As a step forward, in recent months we launched a call for a new anticapitalist initiative in Britain as a way of uniting sections of the left around a strategic perspective whilst emphasising the creation of a democratic space that is so urgently needed to debate and test out our slogans and tactics. We did not want to simply declare a new organisation, but to carry out patient and serious discussions with broader forces about what such an organisation should look like.

We launched this initiative whilst we were in Workers Power, and although there was agreement that such an organisation was needed, there was growing disagreement on the role of groups like Workers Power within it. This boiled down to whether we saw it as a tactic to achieve a larger Workers Power, or whether the anticapitalist organisation that came out of it would look very different; more plural, more open, much looser, but still clear on the strategic questions.
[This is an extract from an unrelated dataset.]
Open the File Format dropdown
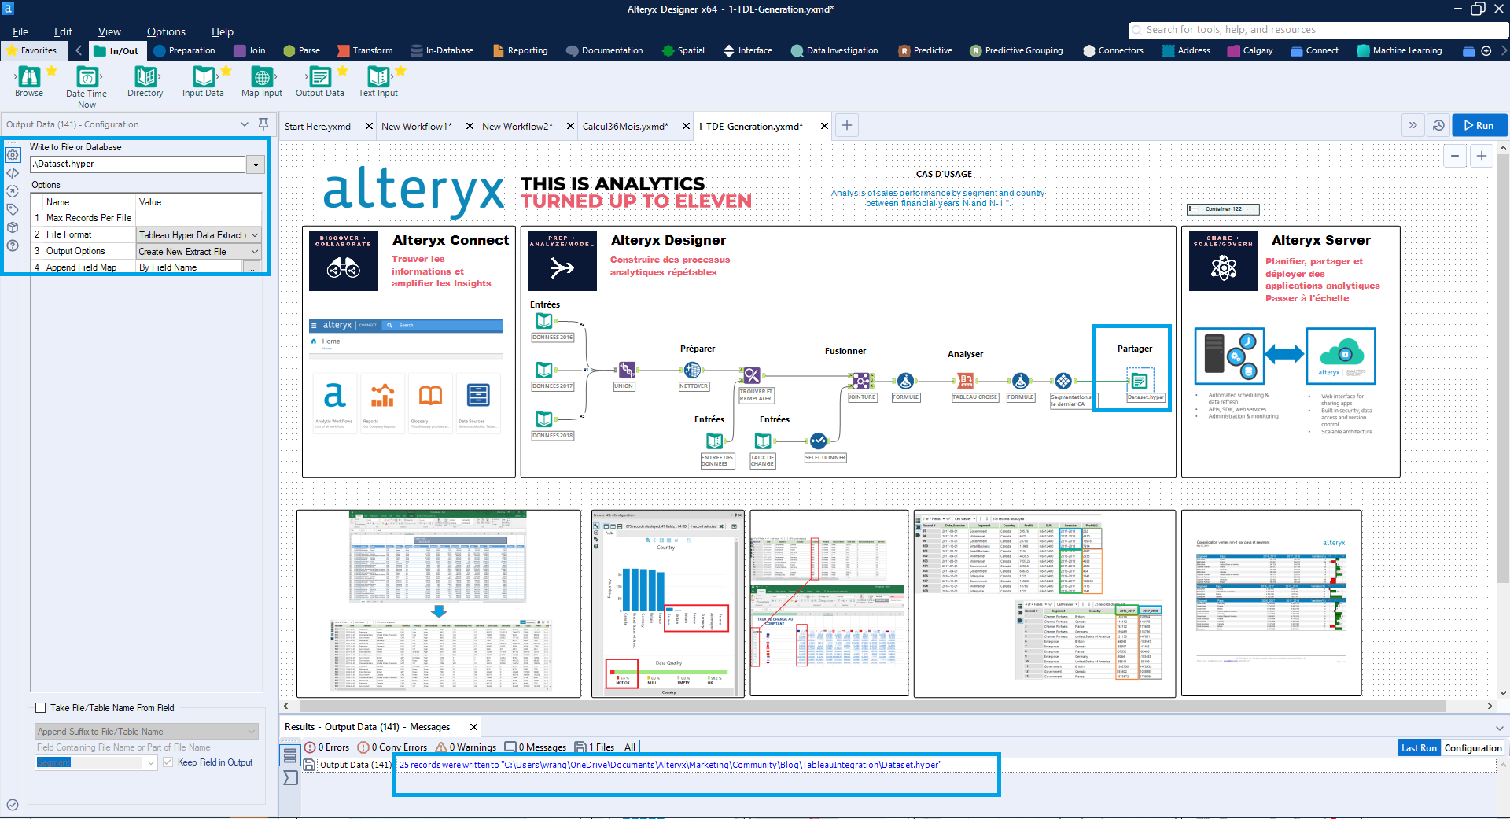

As part of this perspective we drew the conclusion that there needed to be an open, ‘blue skies’ discussion on the radical left, involving matters of theory and history, drawing on the new as well as the old, but trying to come to practical conclusions on how we might go forward today. So, we increasingly rejected the model of democratic centralism that states revolutionary organisations should conduct their debates in private and only present their conclusions to the class. While, we don’t reject democratic centralism, our conception of it is unity in action around democratically determined goals, and free and open discussion. We showed in the course of the debate that this was the norm in the revolutionary movement in the decades prior to 1917.